Friday, April 17, 2015

'O' is for Octopus. A to Z Challenge Day 15.

Frankly, I never imagined people actually ATE octopus. You know, those things that live under the sea and have eight tentacles? I just remembered that rather dumb joke: what did one octopus say to the other? "I want to hold your hand hand hand hand hand hand hand hand..."

So imagine my surprise when, about ten years ago, we go to this Bar and Grill right here in Calcutta and find Baby Octopus on the menu! It was one of those places where you choose what you want as much as you want and they grill it for you. After a tentative nibble at the first octopus, I decided they were definitely edible... I must have eaten at least eight octopuses that night (in addition to all my other stuff, of course)...
I looked up to see my husband looking at me strangely, "don't eat any more, you'll get a tummy ache," he said gently.
"Imagine those poor creatures wriggling about in your belly!"

My daughters, when they heard were shocked, "but Ma, they were babies!"

Some time ago I found octopuses being sold in a store. I got them home, learned how to cook them and grilled it with butter and garlic.
I'm happy to report I have one daughter on my team now!

Thursday, April 16, 2015

"N" is for Nizam's.
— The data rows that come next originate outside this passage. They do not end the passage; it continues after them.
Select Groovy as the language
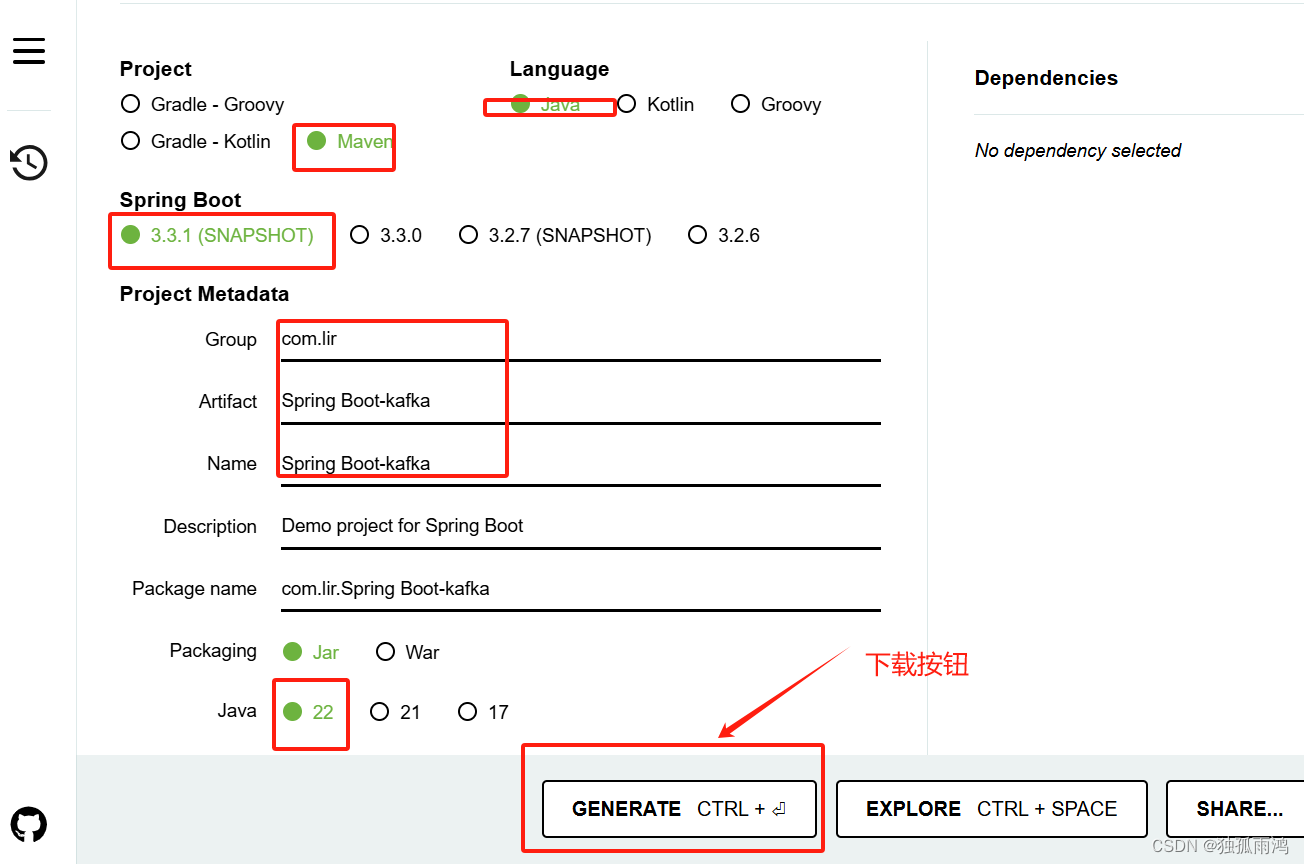Image resolution: width=1304 pixels, height=864 pixels. [740, 104]
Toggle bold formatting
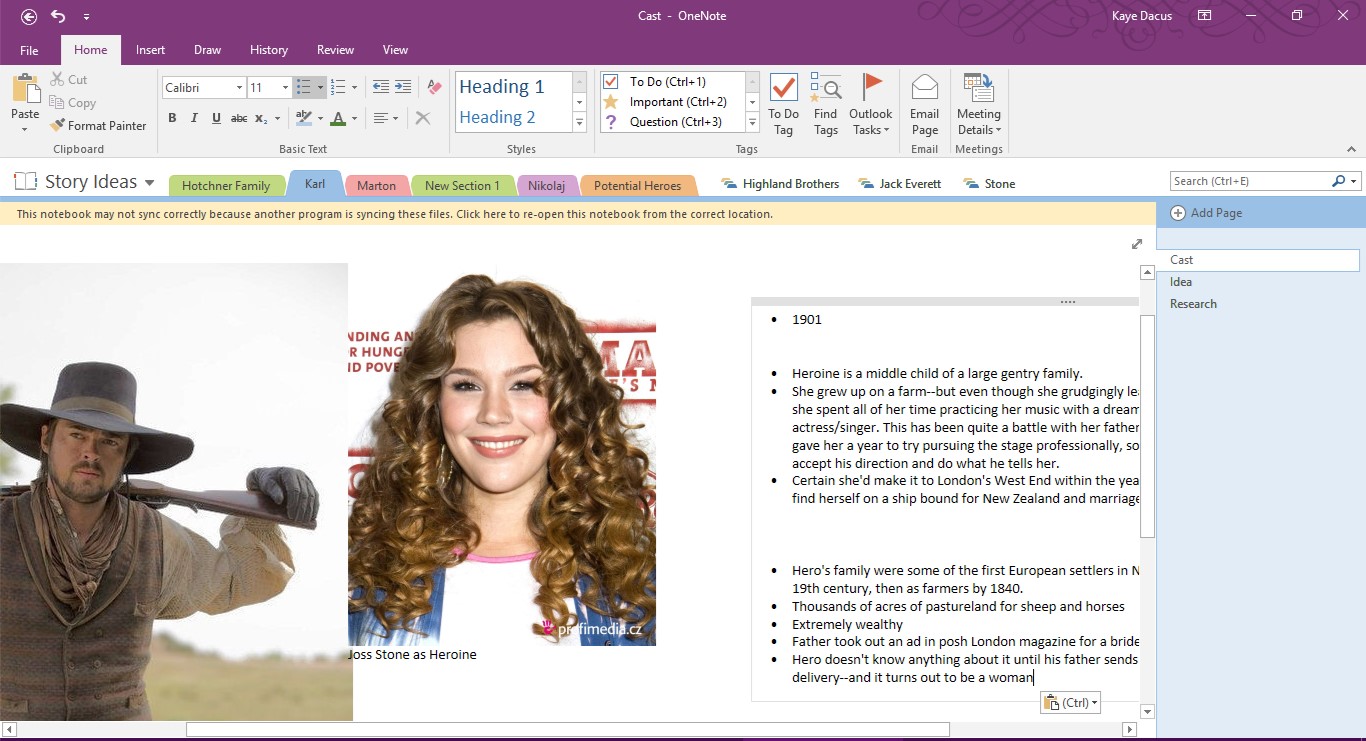 click(172, 118)
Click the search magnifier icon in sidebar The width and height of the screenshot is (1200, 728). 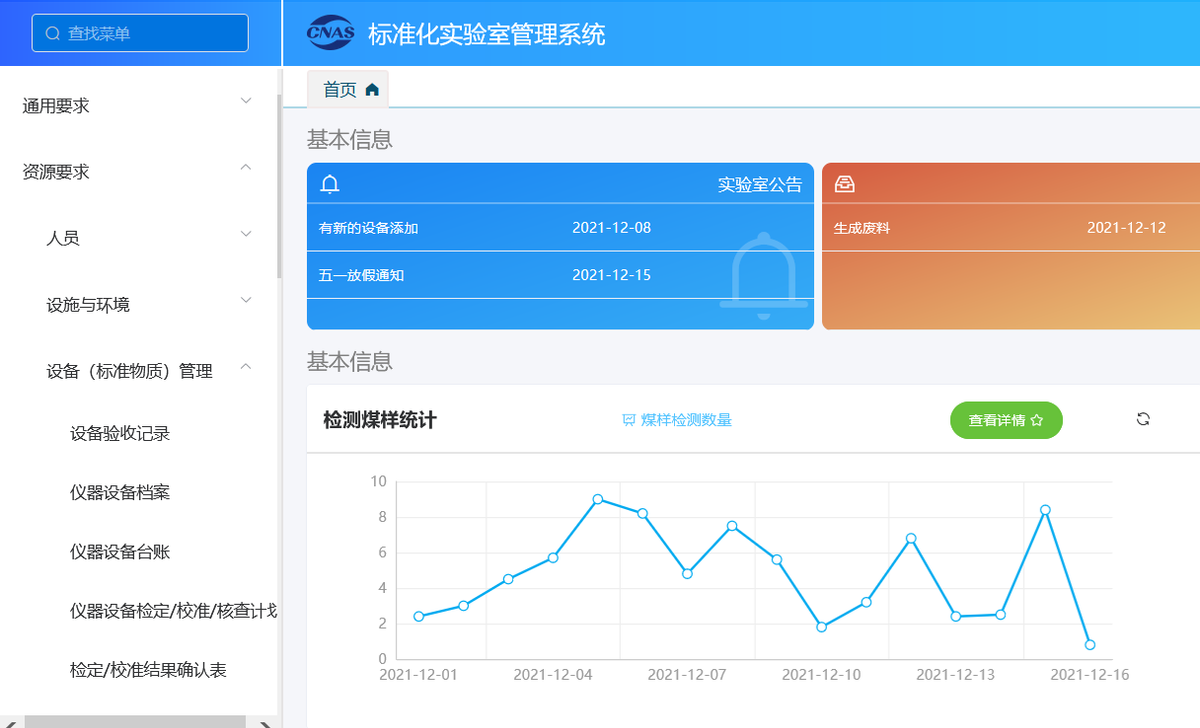53,33
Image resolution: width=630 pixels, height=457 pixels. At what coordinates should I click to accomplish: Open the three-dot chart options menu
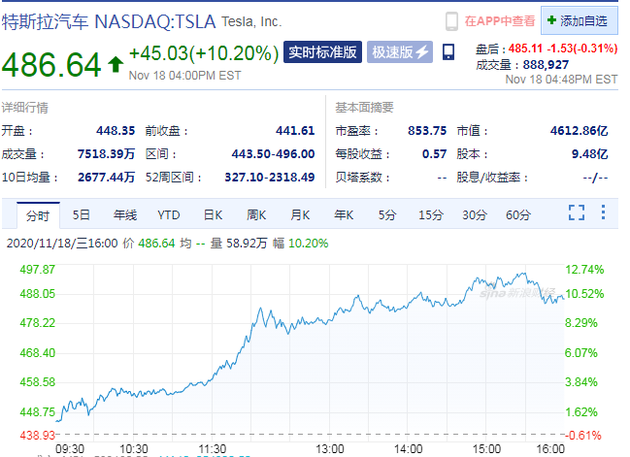point(603,212)
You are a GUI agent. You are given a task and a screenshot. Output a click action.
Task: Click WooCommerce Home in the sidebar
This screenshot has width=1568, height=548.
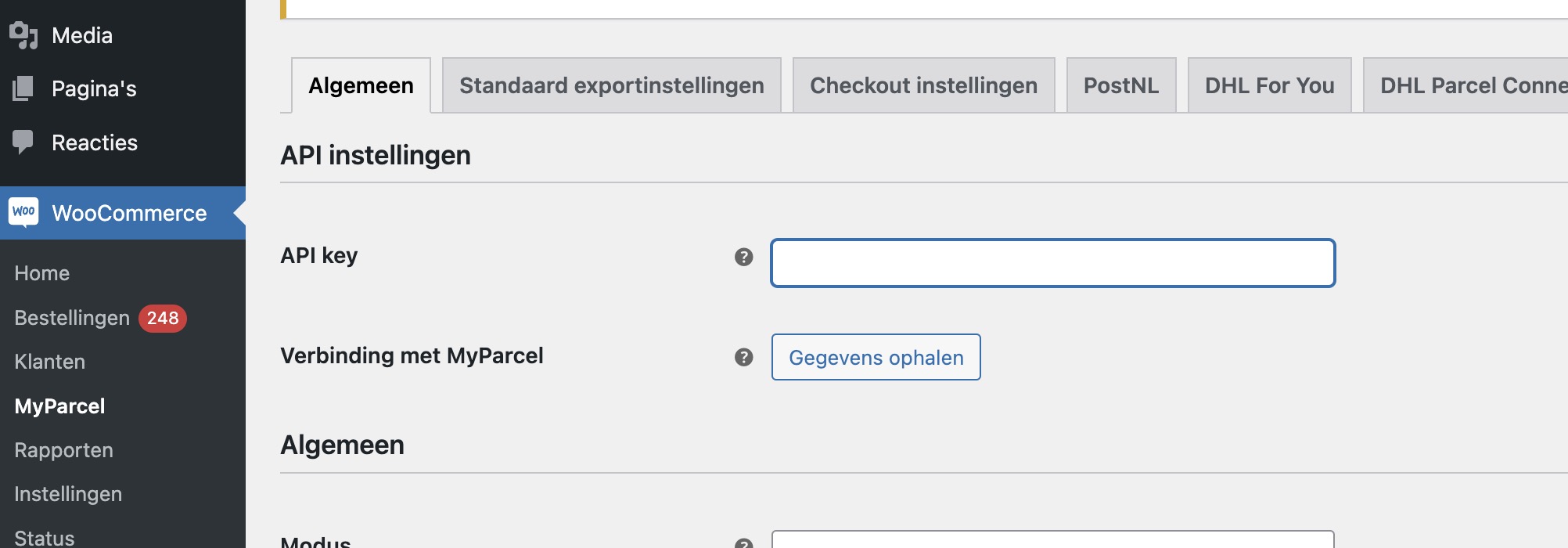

A to Z Challenge day 14.

Tucked away behind New Market on Hogg Street is one of the most famous eating joints of Calcutta. Nizam's. Arguably Nizam's is also known as the inventors of the world renowned 'Kathi Rolls' which is basically a wrap made with a paratha and boneless pieces of mutton or beef or chicken kebab. This is spiked with slices of fresh onions and chillies, if desired and a squeeze of lime or chilly sauce. Nizam's rolls in fact, are legendary. And when we were growing up, you didn't have roll shops on street corners as you do now. In fact when I was in college, Kathi rolls were essentially snacks native to Calcutta only. Rarely did I find anything that even came close!
Luckily, Nizam's was pretty close to my Dad's office.
On Saturdays my Dad worked for half the day. He used to come home at about 2:30 or 3 in the afternoon. By then, we had all had lunch: my mother, sister and grandparents were all indulging in their afternoon snoozes. I had no time for such things, I used to be awake: planning the next mischief, sneaking around stealing pickles, reading, lolling on the sofa listening to music or whatever. I knew the sound of my father's key on the door. Often I would open the door just as he was about to insert the key in the lock.
Anyway, getting back to the story, sometimes my Dad did not have lunch at the office and used to come home on these afternoons with three Rolls from Nizam's. Two for him and one for me because he knew I'd be awake!
We'd get the plates and glasses out, careful not to make too much noise and sit across each other on the dining table and eat the rolls. We'd talk and share our lives. share jokes and generally spend time together, just the two of us. It was always special.

That flat where we lived now lies vacant. Or so I am told. When I pass that way I always look up but never see anyone at the balcony. But in my minds eye I can still see that dining room where a father and a daughter sits and laughs together in the pale afternoon light when everyone else is asleep.

Wednesday, April 15, 2015

'M' is for Mansaf. A to Z Challenge Day 13.

Mansaf (Arabicمنسف‎) is a traditional Jordanian dish and Palestinian dish made of lamb cooked in a sauce of fermented dried yogurt and served with rice or bulgur. (I got that off wikipedia)

That said, in college we had a lot of Palestinian friends. They exposed me to a whole new world, specially when it came to food. I learnt to cook meat with okra or beans. There was also a lovely chicken pulao cooked with aubergines and cauliflower. But the one I love the most is Mansaf. This dish is one of the few things I will eat at anytime. In fact the joke in our house goes that if anyone wakes me in the middle of the night and hands me a plate of mansaf and rice I will quietly eat it and go back to sleep without getting angry! 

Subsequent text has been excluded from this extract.